コインパーキング業者と契約している場合はどうでしょうか。こちらは現在深刻ともいえる落ち込みが見られます。公の駐車場が閉鎖されていることで、一時的に利用が増えているという声も聞きますが、中期的にみて、これほど人の流れが阻害されていては、利用の伸ばしようがありません。事実、これまで満車が多かった民間のコインパーキングに見事に車がなくなっているのをみかけます。これが数カ月続けば、とても継続などできませんし、また契約を解除するにも多大な費用がかかるので、動きがとれない状態となるでしょう。しかし、コインパーキング業者がもっとも懸念するのは、このような状況下で今後、用地の提供契約が増えるか否かです。
或る業者の方に聞くと、苦しい胸のうちを打ち明けられます。「現状でコインパーキングに充分な利用客が戻ってくるのには、かなりの期間が必要だと思います。しかもその期間、現在、提供いただいているオーナーの収益は、例えばサブリースや一括借り上げの場合、約束されていて安定していると思われるのですが、契約の中に必ず“金額の一方的見直し”の規約が入っていますので、その時期がきたら値下げを通達しなければならなくなりますが、尋常な金額にはならなくなり、必ず反感を買うでしょう。そのような状況では、悪い評判がたち、その後、土地の提供者が増えるかどうかは…」と語尾を濁らせます。それでなくても、コインパーキング業者と契約したオーナーの多くは、ぎりぎりのところで収益の確保できていない方も少なくありませんから尚更です。
こちらの会社では、パンデミックが終息したら、必ず需要が再燃する。また、新型コロナの影響で多くの建築工事が中止となり、その土地がコインパーキングに廻って来るので今はチャンスだと説明するのだそうですが、この説明は完全に矛盾するので、とても信用できるものではありません。駐車場業を含む、不動産業界は基本的に顧客の多くは法律を充分知らないので、こうした勧誘もあるかと思いますが、いつまでも通用するものでもありません。
需要はパンデミック前の状態に回復するのか
②の問題となると、さらに厳しい見通しになります。確かに政府が非常事態宣言を出している期間に比べると、終息が確認され、街に人が戻るようになれば駐車場需要は回復します。しかし、問題はその回復基調が、2019年末くらいのレベルに戻るのか。或いは業界に対する期待度がそのレベルに達するのかという点です。

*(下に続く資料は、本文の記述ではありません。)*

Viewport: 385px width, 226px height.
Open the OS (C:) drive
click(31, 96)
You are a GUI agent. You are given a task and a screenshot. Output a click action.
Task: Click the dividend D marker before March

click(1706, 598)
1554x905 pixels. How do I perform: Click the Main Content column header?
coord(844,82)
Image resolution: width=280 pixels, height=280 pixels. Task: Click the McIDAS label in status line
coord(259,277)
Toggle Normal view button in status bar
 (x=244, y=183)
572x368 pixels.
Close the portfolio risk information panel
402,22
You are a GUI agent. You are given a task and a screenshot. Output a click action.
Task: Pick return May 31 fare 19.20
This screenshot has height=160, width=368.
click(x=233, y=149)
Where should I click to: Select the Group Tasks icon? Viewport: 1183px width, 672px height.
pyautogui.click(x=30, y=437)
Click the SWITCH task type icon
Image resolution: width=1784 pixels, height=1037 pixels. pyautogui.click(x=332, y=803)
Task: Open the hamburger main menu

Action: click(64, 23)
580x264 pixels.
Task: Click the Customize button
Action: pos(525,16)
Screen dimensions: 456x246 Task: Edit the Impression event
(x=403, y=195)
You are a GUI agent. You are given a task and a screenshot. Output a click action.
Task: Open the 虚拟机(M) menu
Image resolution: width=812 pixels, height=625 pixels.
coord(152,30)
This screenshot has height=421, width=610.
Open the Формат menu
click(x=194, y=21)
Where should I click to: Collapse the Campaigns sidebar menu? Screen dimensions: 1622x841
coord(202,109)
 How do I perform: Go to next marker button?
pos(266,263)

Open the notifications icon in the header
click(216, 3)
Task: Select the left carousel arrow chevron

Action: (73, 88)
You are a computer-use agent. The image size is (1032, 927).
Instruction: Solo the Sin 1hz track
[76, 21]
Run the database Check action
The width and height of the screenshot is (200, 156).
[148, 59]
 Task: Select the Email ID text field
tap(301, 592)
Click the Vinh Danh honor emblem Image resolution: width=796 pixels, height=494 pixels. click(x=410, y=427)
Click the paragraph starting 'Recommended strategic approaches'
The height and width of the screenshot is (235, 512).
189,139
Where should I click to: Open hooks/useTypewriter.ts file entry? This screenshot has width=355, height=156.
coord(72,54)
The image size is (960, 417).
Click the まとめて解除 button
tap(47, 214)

世界的なパンデミックが終息したとしても、新型コロナウィルス自体が完全に封じ込められることはありません。今回の型では早い場合は数時間で危篤状態になるというものですから、いきおい人々の動向も慎重にならざるを得ません。その場合、企業や人の導線は新型コロナ以前に戻る事は厳しく、別のマーケットが誕生することになると類推できます。
新しいマーケットがどのような顔を持つものであるのか。現状ではあまりに選択肢が多くて読むことが困難ではありますが、一例をあげると、新型コロナが武漢ウィルスというように、発症国である中国に対する評価が世界的に低迷し始めており、今後、中国がこれまでのような“世界の工場”の状態を、持続するのは困難との見方が濃厚です。となれば、インバウンドの代名詞であった中国人観光客の激減も予測されます。
またオリンピック東京2020が予定通り、来年夏までに開催されたとしても、オリンピック特需が2年に分散されるだけで、経済効果は半減以下となるのが予測されますし、中止となった場合の予測は怖くてできないでしょう。そしてこの2つが合わさっただけでも、日本の不動産業界を根底からパラダイム変革するだけの根拠となると言えます。
MaaSが形を変えて誕生する未来
しかし、危惧ばかりではありません。現状で期待されるのは、日本の不動産業界がこれまでの古い体質のまま存続してゆく未来から、あらたなプレイヤーとしてMaaSを推進する新たな業界とそのシェアを分割するような未来です。前者は不動産業界が不動産業者のためにあるこれまでの市場であり、後者は不動産業界を利用者の視点で構築する市場です。この市場には一長一短もありますが、利用者にとっては、選択肢のない現状よりは大きく成熟した市場を期待することができます。
新型コロナのパンデミックは、これまでの“何も決められない日本”からの脱却のチャンスでもあります。その意味でも駐車場新聞は、業界の動向を厳しくチェックしてゆきます。